Читаем К истокам Руси. Народ и язык полностью

То, что обычно называют лингвистической географией у нас, есть скорее наука о распределении фонетических и морфологических типов в рамках одного языка и одного времени, тогда как классическое понимание лингвистической географии – историческая география слов (нем. Wortgeographie)[476]. К сожалению, столь отличная трактовка (лингвистическая география как описательная диалектология) никем и никогда не оговаривалась, по крайней мере мне об этом ничего не известно. Не вполне ясны и мотивы; можно разве что предполагать, что в этом повинен все тот же одновременный (с 50-х гг.) бум описательно-структуралистских направлений при упадке сравнительно-исторического языкознания у нас[477]. Я допускаю, что серьезные исследователи все же испытывали определенное неудобство от означенного несоответствия, о чем могут свидетельствовать попытки как-то «развести» собственно диалектологию и лингвистическую географию[478], где говорится об исторической лингвогеографии как отделе исторической диалектологии, а карты лингвистических атласов квалифицируются как «источник исторической лингвогеографии».

И хотя эти вялотекущие поиски, может быть, продолжаются, мы наблюдаем объективно наличествующие негативные следствия вышеназванного взаимонаплыва или смешения понятий.

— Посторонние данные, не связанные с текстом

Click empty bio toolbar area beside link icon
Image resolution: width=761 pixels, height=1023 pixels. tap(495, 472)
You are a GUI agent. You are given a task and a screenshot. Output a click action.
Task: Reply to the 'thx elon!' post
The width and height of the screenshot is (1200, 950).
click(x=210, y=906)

Именно так приходится воспринимать случаи прямолинейного отождествления также изоглоссы с одной стороны и диалектной границы, даже госграницы – с другой, тогда как необходимо (в духе лингвистической географии) исходить как минимум из относительности и проницаемости всех границ, в их числе – диалектных[479]. Здесь остается вспомнить, что подобные прямолинейные трактовки ярко выражены уже у Шахматова, который не довольствуется проникновением самого явления – аканья – на Белорусский Запад с Востока, но рисует целую восточнорусскую «иммиграцию» в Белоруссию как источник и носитель аканья[480]. В другом случае у него речь идет о «наводнении всей Белоруссии и радимичами, и вятичами»[481]. Мы сейчас в языкознании довольно реально себе представляем, что то же аканье вряд ли импортировали таким буквальным образом, подобно тому, как и археологи считаются с миграцией моды на те или иные артефакты и обычаи, а не с обязательной миграцией самих носителей артефактов или обычаев. Преувеличенное отождествление пучков изоглосс юго-западной зоны и границы Великого княжества Литовского XIV в.[482] тоже похоже на признание единственного свойства изоглосс – совпадать с госграницей и не нарушать ее[483].

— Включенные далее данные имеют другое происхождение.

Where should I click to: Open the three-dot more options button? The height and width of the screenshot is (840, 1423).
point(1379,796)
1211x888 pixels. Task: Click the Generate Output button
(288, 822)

Огромную проблему лингвистической географии представляет определение инновационного центра языкового ареала. То, что мы имеем по этому вопросу в нашей литературе, объективно является отождествлением, или подменой инновационного центра центром политическим, административно-территориальным. Собственно говоря, именно в этом последнем смысле понимает «говор центра» Р.И. Аванесов[484], когда помещает центр русского глоттогенеза в Северо-Восточной Руси[485]. Это понимание владимирско-поволжской группы как диалектной зоны центра возымело популярность в последующие годы[486]: «В основу русского литературного языка лег диалект Ростово-Суздальской земли». Вариации на тему наблюдаются в тех случаях, когда делаются попытки совместить говоры ««центра» и «территорию говоров, окружающих Москву»[487].